561 Kayıt Bulundu.
Bize Yahya b. Musa, ona Vekî, ona Hişam b. Urve, ona babası (Urve b. Zübeyir), ona da Hz. Âişe'nin (r. anhâ) rivayet ettiğine göre Hz. Peygamber (sav) şöyle dua ederdi: "Allah'ım! Tembellikten, yaşlılıktan, borçlu olmaktan ve günah işlemekten sana sığınırım. Allah'ım! Cehennem azabından ve fitnesinden, kabir azabından, zenginlik fitnesinin şerrinden, fakirlik fitnesinin şerrinden, Mesih Deccal fitnesinin şerrinden sana sığınırım. Allah'ım! Kar ve dolu suyu ile günahlarımı yıka. Beyaz elbisenin kirden arındırıldığı gibi kalbimi günahlardan arındır. Doğu ile batıyı birbirinden uzaklaştırdığın gibi benimle de günahlarımın arasını uzaklaştır."
Bize Abdullah b. Yusuf, ona Malik, ona Hişam b. Urve, ona eşi Fatıma bt. Münzir, ona da Esma bt. Ebu Bekir (r.anha) şöyle rivayet etmiştir: Güneş tutulduğunda ben, Peygamber'in eşi Aişe'nin yanına geldim. İnsanlar namaza durmuştu. Aişe de namaza durmuştu. “İnsanlara ne oluyor?” dedim. Aişe, eliyle gökyüzüne doğru işaret etti ve “Subhanallah” dedi. Ben “bu bir ayet (alamet) mi?” diye sordum. Aişe de başıyla “evet” diye işaret etti. Esma şöyle devam etti: Bunun üzerine ben de namaza durdum. Namazın uzamasından dolayı başıma bir baygınlık hali geldi. Ben de başımın üstüne su döktüm. Peygamber (sav) namazı bitirince Allah'a hamd ve sena ettikten sonra, şöyle buyurdu: "Bu makamımda cennet ve cehennem dahil bana gösterilmeyen bir şey kalmadı. Bana vahyolundu ki sizler kabirlerde Mesih Deccâl fitnesine benzer veya ona yakın bir imtihana tabi tutulacaksınız" Ravi der ki: Esma bu ifadelerin hangisini söyledi, bilmiyorum. "Sonra her birinize gelinecek ve “bu kişi hakkındaki bilgin nedir?” diye sorulacak.
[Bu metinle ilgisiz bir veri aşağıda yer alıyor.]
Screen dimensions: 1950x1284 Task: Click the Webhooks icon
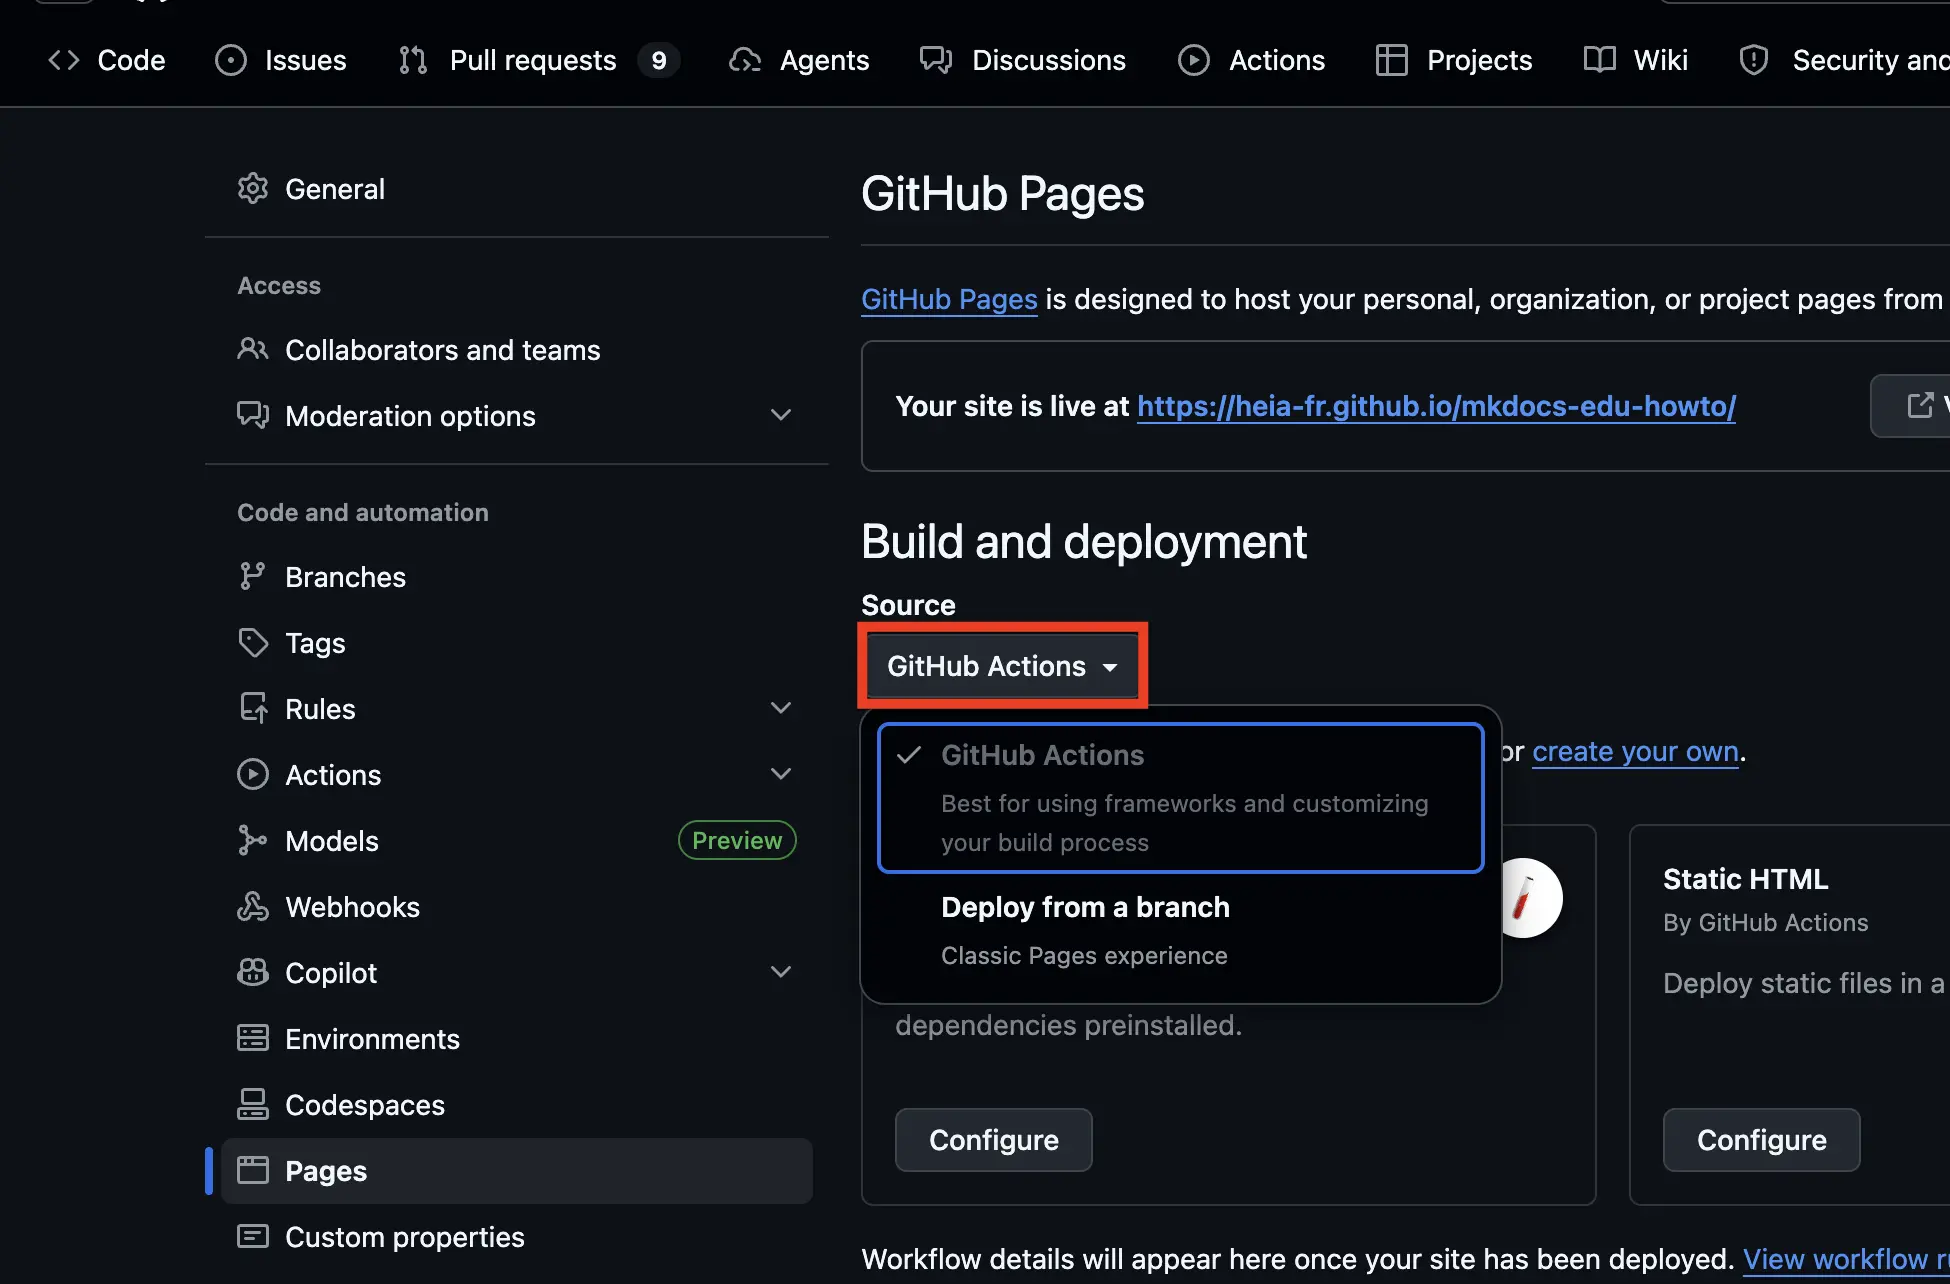pos(253,907)
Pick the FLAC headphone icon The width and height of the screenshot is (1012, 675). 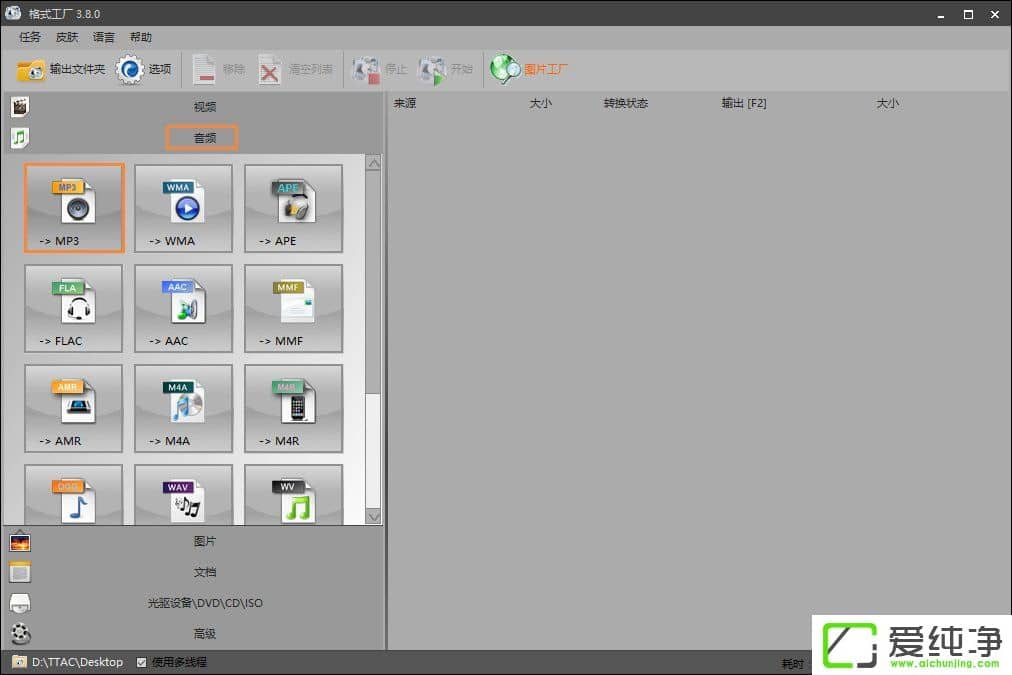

Mümin veya imanından şüphe duymayan yakîn inanç sahibi" Ravi der ki: Esma'nın hangi sözü söylediğini bilmiyorum. " bu soruya “O, Muhammed'dir. O, Allah'ın Rasulü'dür. Bize deliller ve hidayet getirdi. Biz de onun davetine icabet edip ona iman ettik ve ona tabi olduk” diyecek. Bu cevap üzerine o şahsa “rahat uyu, biz senin kesin olarak inandığını bildik” denilecek. Kabirdeki kimse münafık veya kalbinde şüphe olan biri ise" Ravi der ki: Esma'nın bu sözlerden hangisini söylediğini bilmiyorum. "o soruya karşılık “ben bilmiyorum. İşittim. İnsanlar bir şeyler söylüyorlardı, ben de öyle söyledim” diye cevap verecektir."
Bize Muhammed b. Müsenna, ona İbn Ebu Adiy, ona İbn Avn, ona da Mücahid şöyle demiştir: Biz, İbn Abbas'ın yanındaydık. Oradakiler Deccal hakkında konuşuyor ve Peygamber'in (sav): "Onun iki gözü arasında kafir yazılmıştır" buyurduğunu rivayet ediyorlardı. Bunun üzerine İbn Abbas “ben, Peygamber'den (sav) bunu işitmedim, ama şunu söyledi” dedi "Musa'ya gelince, onun vadi içinde, telbiye getirerek, aşağı doğru inişi hala gözlerimin önünde."
Bize İbrahim b. Münzir, ona Velid, ona Ebu Amr, ona İshak, ona da Enes b. Malik'in (ra) rivayet ettiğine göre Peygamber (sav) şöyle buyurdu: "Deccâl, Mekke ile Medine haricindeki her şehri çiğneyecektir. Medine'nin giriş çıkış deliklerinden her biri üzerinde, orayı korumakta olan saf saf melekler bulunur. Sonra Medine, ahalisiyle beraber üç defa sarsılır ve Allah Medine'deki her bir kafir ve münafığı Medine dışına çıkarıp atar."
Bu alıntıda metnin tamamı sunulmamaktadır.